Los rostros del mal
Desde su primer corto, Asesinato (1957), Roman Polanski ha escrito con cada film un capítulo más de su retórica sobre el mal, entidad esta que asume variadas formas. Los comienzos de sus películas son invitaciones para introducirnos a lugares cerrados a través de un largo y delicado travelling, donde la cámara espía suele adoptar el punto de vista de un ser más allá de lo terrenal. Con esta presencia ingresamos y al final salimos. El círculo está presente y somos liberados, a diferencia de quienes soportan el horror de lo cotidiano adentro de un departamento, en un barco o en un teatro medio pelo de París, tal como sucede en La piel de Venus. La situación nos habla de un director de teatro que está buscando a una actriz para su obra, basada en la novela decimonónica Venus in Furs, escrita por Leopold von Sacher-Masoch, el hombre que dio nombre al masoquismo.
El viaje inicial de la cámara no es sólo un recurso de galantería propio de un realizador con oficio. La búsqueda del encuadre justo y el detenimiento frente a las puertas del lugar son las marcas subjetivas de quien elige a su víctima. Lo corroboraremos al instante: plano de espaldas al director de la obra, corte imperceptible y plano de una llamativa mujer cuyos ojos de serpiente ya lo han dicho todo.
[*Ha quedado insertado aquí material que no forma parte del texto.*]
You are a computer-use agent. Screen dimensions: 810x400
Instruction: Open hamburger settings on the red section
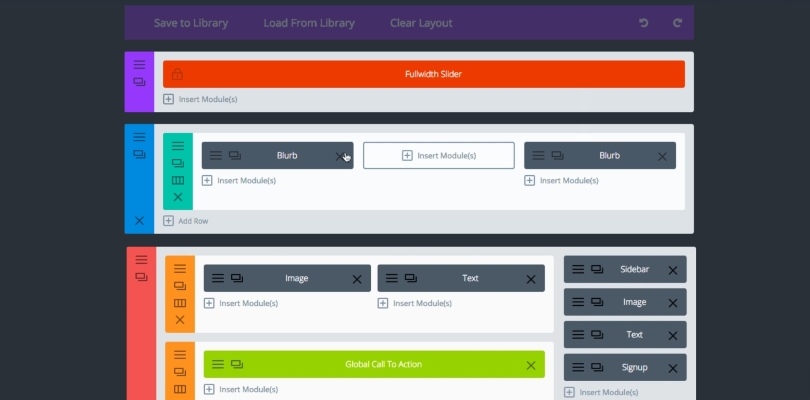141,259
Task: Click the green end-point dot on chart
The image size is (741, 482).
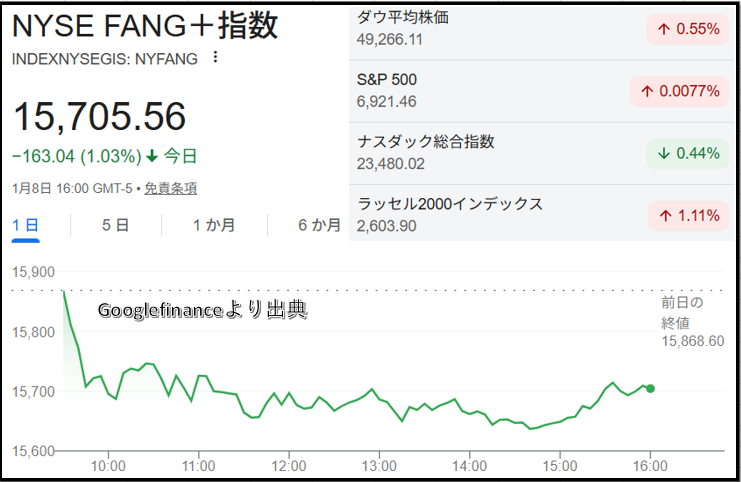Action: pos(650,388)
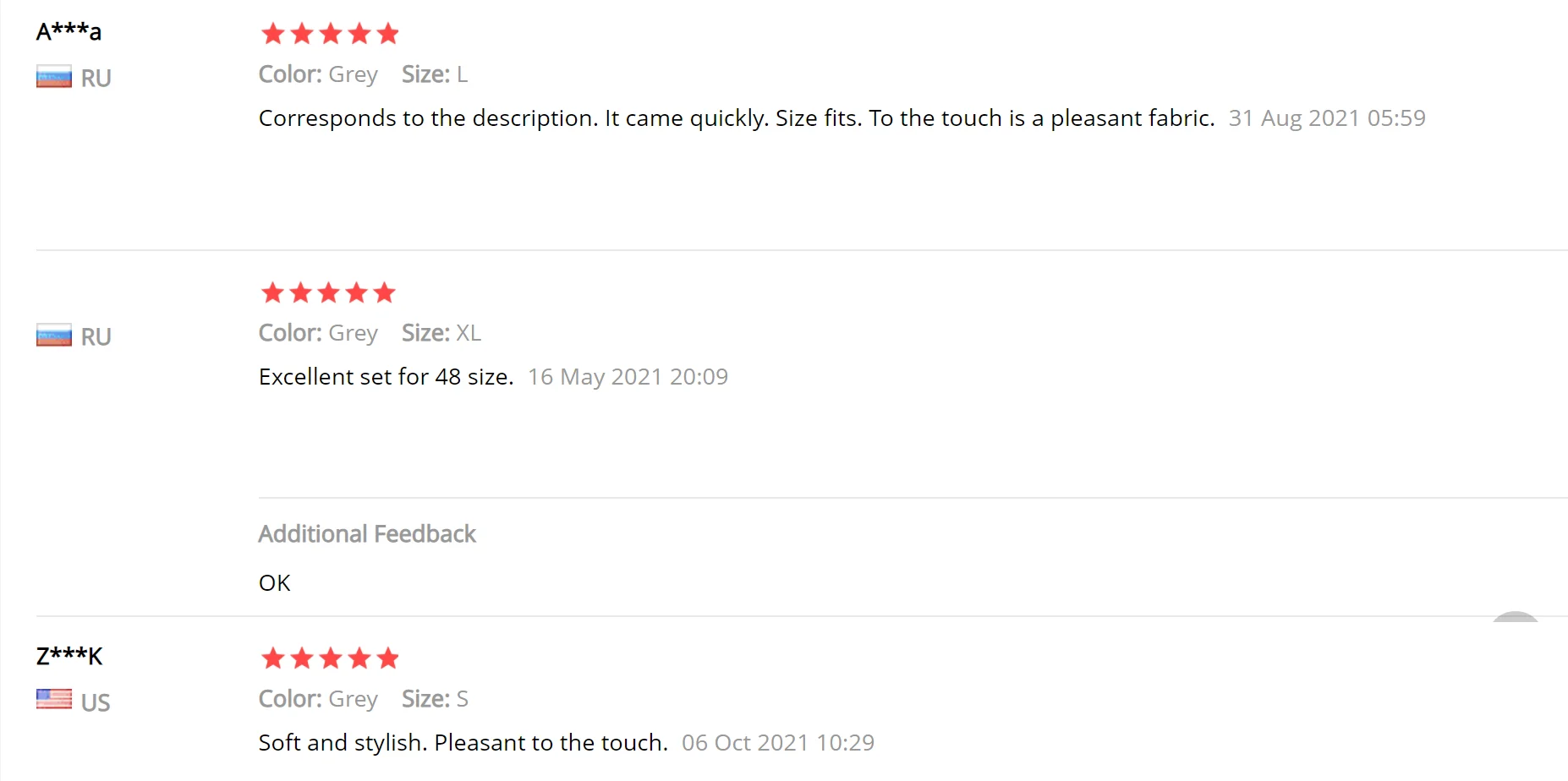Click the Size: L label
This screenshot has width=1568, height=781.
pos(435,74)
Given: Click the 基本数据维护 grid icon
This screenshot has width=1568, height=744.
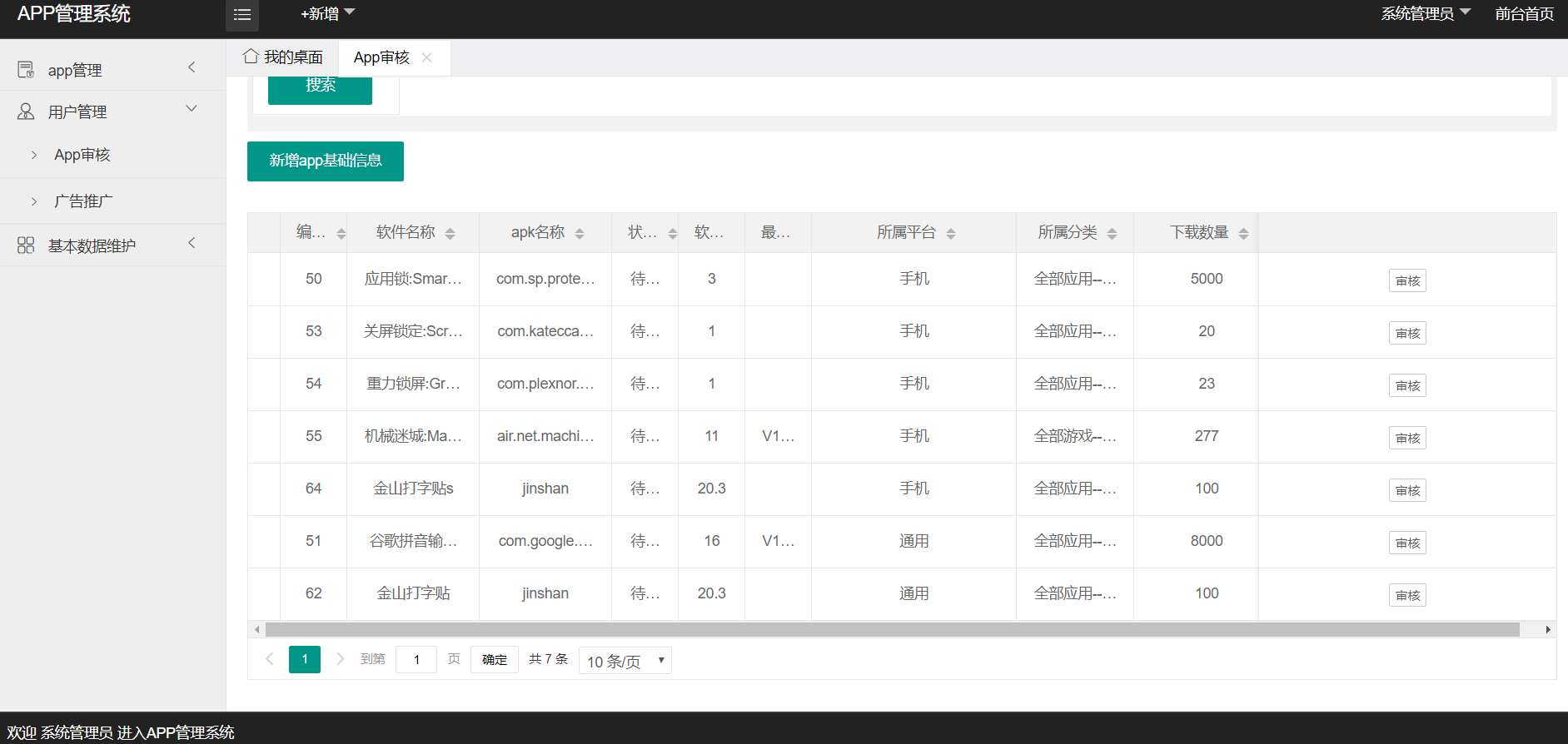Looking at the screenshot, I should pyautogui.click(x=26, y=246).
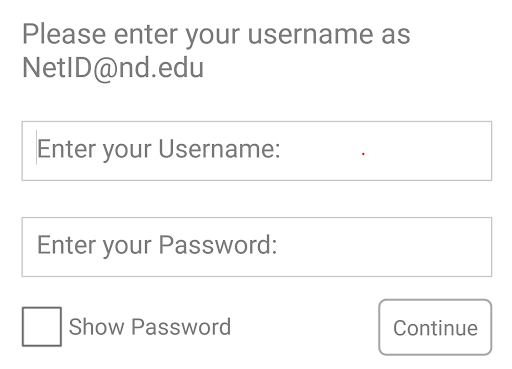This screenshot has height=369, width=512.
Task: Click the Enter your Username field
Action: (257, 151)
El travelling ha construido un marco de excepcionalidad y entonces es el momento adecuado para que comience el duelo dialéctico de palabras/miradas/cuerpos.
Los diálogos iniciales dan forma paulatinamente a las posiciones enunciativas de cada personaje. La sensibilidad del artista se verá afectada por la irrupción tilinga de esta mujer que interpela su academicismo como si fuera su lado oscuro, capaz de calificar la obra como un porno sadomasoquista. Mientras él se esfuerza por confirmar las fuentes literarias, ella insiste en un referente más cercano y popular, la canción de The Velvet Underground que lleva el mismo nombre. Será apenas el primer eslabón en una cadena de dominio femenino progresivo magistralmente sostenido por la misteriosa y fatal presencia de Emmanuelle Seigner ante el alter ego del polaco, que bordea el sano ridículo, compuesto por Mathieu Amalric. Hay un momento que marca un quiebre en la relación: ella ocupa el centro del escenario, iluminada para que resalte su palidez, mientras él la escucha de espaldas, sentado, recitar el texto de corrido, subyugado primero por el tono de su voz y luego por la perfección demoniaca que evidencia la postura corporal. Allí entra en el juego del que será víctima inevitable. Ahora la grosera interpelación se transformará en seducción. Los ojos de Seigner son los de la serpiente bíblica. El color rojo se esparcirá por diversos significantes hasta el final, en una secuencia de antiguos ritos paganos, extraordinariamente musicalizada.
Hay un malentendido recurrente en quienes ven teatro filmado en una película cuyo marco es teatral. Parece haber sido también el caso de La piel de Venus. La cámara espía de Polanski nunca se resigna al punto de vista estático del espectador en la butaca. En el interés por la dinámica de las relaciones interpersonales, jamás abandona a los personajes en ese espacio acotado. Los planos tienden, por tramos, a cerrarse para generar sensación de asfixia; cuando se abren, la cámara explora desde variados ángulos lo que ocurre, con la fluidez propia de quien se mueve para acechar con la mirada. Sus clásicos Long Shots de personajes conversando a distintas profundidades de campo acentúan un ida y vuelta entre una perspectiva más objetiva focalizada en el marco y otra que hace hincapié en el curioso observador. Cuando abandonamos el lugar y las puertas se cierran, somos expulsados, silenciosos, impotentes y ávidos. En ese único y continuo movimiento se reúnen todos los voyeurs del film, incluidos nosotros, los espectadores. Este desplazamiento coreográfico que atraviesa la intimidad del otro mucho tiene que ver con el cine y poco con el teatro.